**What the exercise asks**
Below are records that must be duplicated exactly.

*** Data for this task Section Begins ***

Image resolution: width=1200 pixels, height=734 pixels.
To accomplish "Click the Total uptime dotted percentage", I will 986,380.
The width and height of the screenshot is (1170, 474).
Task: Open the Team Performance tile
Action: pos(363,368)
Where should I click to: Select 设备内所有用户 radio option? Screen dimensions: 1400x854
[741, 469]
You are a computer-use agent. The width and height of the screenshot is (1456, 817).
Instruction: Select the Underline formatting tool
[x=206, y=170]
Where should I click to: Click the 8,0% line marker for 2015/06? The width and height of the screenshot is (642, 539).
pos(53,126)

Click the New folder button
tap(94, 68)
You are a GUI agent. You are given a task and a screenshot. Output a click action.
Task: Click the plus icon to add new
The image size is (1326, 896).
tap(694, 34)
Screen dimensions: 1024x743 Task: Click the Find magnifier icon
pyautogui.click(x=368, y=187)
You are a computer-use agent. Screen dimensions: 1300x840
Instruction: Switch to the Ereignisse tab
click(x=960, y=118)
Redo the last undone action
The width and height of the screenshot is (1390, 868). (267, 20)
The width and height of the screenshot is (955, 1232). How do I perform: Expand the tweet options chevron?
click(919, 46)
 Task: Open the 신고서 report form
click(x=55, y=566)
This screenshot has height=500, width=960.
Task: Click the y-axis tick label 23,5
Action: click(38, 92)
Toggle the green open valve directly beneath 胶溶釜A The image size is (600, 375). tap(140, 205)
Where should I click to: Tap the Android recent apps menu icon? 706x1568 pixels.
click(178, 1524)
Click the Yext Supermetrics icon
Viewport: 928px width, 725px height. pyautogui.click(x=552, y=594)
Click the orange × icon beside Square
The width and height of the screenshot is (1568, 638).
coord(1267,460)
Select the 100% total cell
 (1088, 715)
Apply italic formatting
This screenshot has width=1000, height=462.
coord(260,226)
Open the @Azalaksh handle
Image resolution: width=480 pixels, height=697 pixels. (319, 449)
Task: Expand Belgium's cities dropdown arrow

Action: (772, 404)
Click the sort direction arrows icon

*** Data for this task Section Ends ***

**Your response**
Image resolution: width=1200 pixels, height=734 pixels.
To accomplish "Click the Total uptime dotted percentage", I will 986,380.
The width and height of the screenshot is (1170, 474).
Task: Open the Team Performance tile
Action: pos(363,368)
Where should I click to: Select 设备内所有用户 radio option? Screen dimensions: 1400x854
[741, 469]
You are a computer-use agent. The width and height of the screenshot is (1456, 817).
Instruction: Select the Underline formatting tool
[x=206, y=170]
Where should I click to: Click the 8,0% line marker for 2015/06? The width and height of the screenshot is (642, 539).
pos(53,126)

Click the New folder button
tap(94, 68)
You are a GUI agent. You are given a task and a screenshot. Output a click action.
Task: Click the plus icon to add new
The image size is (1326, 896).
tap(694, 34)
Screen dimensions: 1024x743 Task: Click the Find magnifier icon
pyautogui.click(x=368, y=187)
You are a computer-use agent. Screen dimensions: 1300x840
Instruction: Switch to the Ereignisse tab
click(x=960, y=118)
Redo the last undone action
The width and height of the screenshot is (1390, 868). (267, 20)
The width and height of the screenshot is (955, 1232). How do I perform: Expand the tweet options chevron?
click(919, 46)
 Task: Open the 신고서 report form
click(x=55, y=566)
This screenshot has height=500, width=960.
Task: Click the y-axis tick label 23,5
Action: click(38, 92)
Toggle the green open valve directly beneath 胶溶釜A The image size is (600, 375). tap(140, 205)
Where should I click to: Tap the Android recent apps menu icon? 706x1568 pixels.
click(178, 1524)
Click the Yext Supermetrics icon
Viewport: 928px width, 725px height. pyautogui.click(x=552, y=594)
Click the orange × icon beside Square
The width and height of the screenshot is (1568, 638).
coord(1267,460)
Select the 100% total cell
 (1088, 715)
Apply italic formatting
This screenshot has width=1000, height=462.
coord(260,226)
Open the @Azalaksh handle
Image resolution: width=480 pixels, height=697 pixels. (319, 449)
Task: Expand Belgium's cities dropdown arrow

Action: (772, 404)
Click the sort direction arrows icon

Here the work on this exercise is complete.